Maybe you haven’t chosen your major yet, or maybe you’re considering a career that is not traditional for your major. Non-credit internships are the answer, my friend. What better way to test out a potential career path than by immersing yourself in that environment? Internships outside your major are often easiest to land through family members or friends, but you can also get them through Hire@TU and other databases like Internships.com. Be sure to schedule an internship appointment with the Career Center (410-704-2233).
2. Amp up your volunteering. If doing community service gives you a warm, fuzzy feeling inside, consider committing more time and energy to the cause you care about. Employers will be impressed that you organized that charity 5K—not so much that you ran in it. Also, in some highly competitive fields, it’s very difficult to find part-time work or internships. But you just might be able to offer yourself as a volunteer. Paid or unpaid, it’s relevant experience for your resume!

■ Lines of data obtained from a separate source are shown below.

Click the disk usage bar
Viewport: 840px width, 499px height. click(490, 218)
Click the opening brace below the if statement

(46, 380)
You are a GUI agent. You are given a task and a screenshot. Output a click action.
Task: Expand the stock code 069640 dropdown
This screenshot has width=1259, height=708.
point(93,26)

3. Get a summer job that pays more than just cash. Sure, you need money. But your summer is too valuable to spend exclusively restocking shelves at Wal-Mart. Before you start applying, ask yourself: What are employers in your field looking for? (If you’re not sure, browse the job postings on Hire@TU or SimplyHired.com.) Will you need to demonstrate communication skills, technical ability, creativity, teamwork, leadership experience, research skills? A customer service job may be useful to a Mass Communication or Sport Management major, while a finance major might benefit more from working as a temporary office assistant.

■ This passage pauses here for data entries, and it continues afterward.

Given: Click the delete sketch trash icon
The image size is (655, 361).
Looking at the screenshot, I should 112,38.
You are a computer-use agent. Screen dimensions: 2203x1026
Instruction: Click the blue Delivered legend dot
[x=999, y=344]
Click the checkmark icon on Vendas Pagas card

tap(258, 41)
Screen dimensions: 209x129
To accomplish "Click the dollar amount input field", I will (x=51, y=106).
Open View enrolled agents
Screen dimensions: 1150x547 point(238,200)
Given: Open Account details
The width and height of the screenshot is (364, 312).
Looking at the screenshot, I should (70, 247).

4. Start a small business. An entrepreneurial spirit is always in demand, no matter your major. Not only will starting a business make employers sit up and listen, but it can also be incredibly exhilarating to take your own creative brainchild and test it out in the real world. Check out this article about low-cost business ideas that you can pursue while in college.

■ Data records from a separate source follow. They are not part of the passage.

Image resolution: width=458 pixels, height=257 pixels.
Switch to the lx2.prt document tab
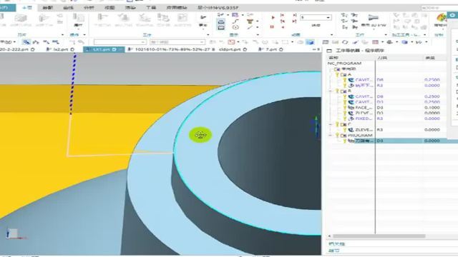coord(60,49)
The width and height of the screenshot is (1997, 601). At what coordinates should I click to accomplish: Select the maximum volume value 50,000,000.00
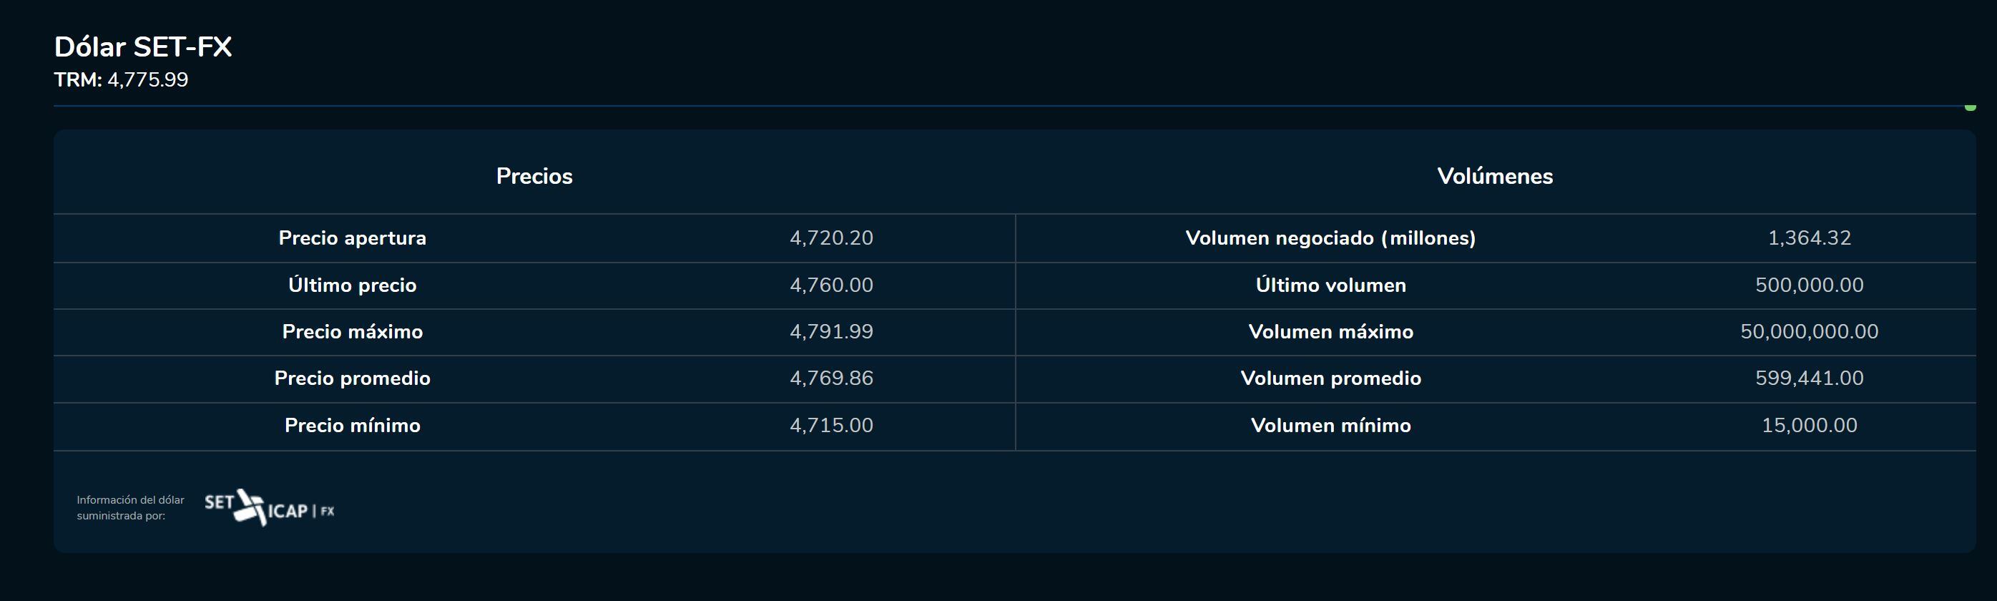(x=1809, y=332)
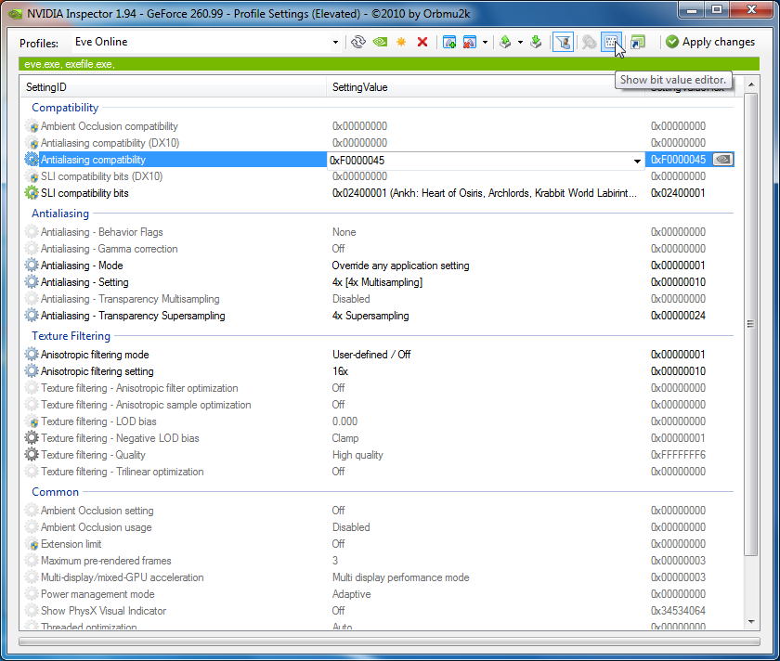This screenshot has width=780, height=661.
Task: Toggle the profile filter toolbar button
Action: click(x=562, y=42)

5. Meet professionals in your field. It’s hard to find time for informational interviewing when you’re busy with classes and exams. Summer is a great time to ask local professionals if they’d be willing to meet with you to answer your questions about their job. While you’re at it, see if you can shadow them for a day or two. The Hire@TU Career Mentor Database is full of TU alumni who have signed up to be contact by you. Don’t leave them hanging! If you’re looking for more contacts, join LinkedIn and use the advanced search to find local alumni working in careers of interest.
Five more summer-worthy ideas, just for fun:
6. Start a blog.
7. Teach English abroad.
8. Build an iPhone app.
9. Coach a youth sports team.
10. Teach yourself an instrument or language.
Finally—and this is just as important as any internship or summer job—take some time to relax, reflect on the past semester, and think about the coming year. You have three months to explore new things and try something different, and now—yes, February—is the time to prepare. Spend your summer doing something that will make you a better student, job applicant, and person. And have fun!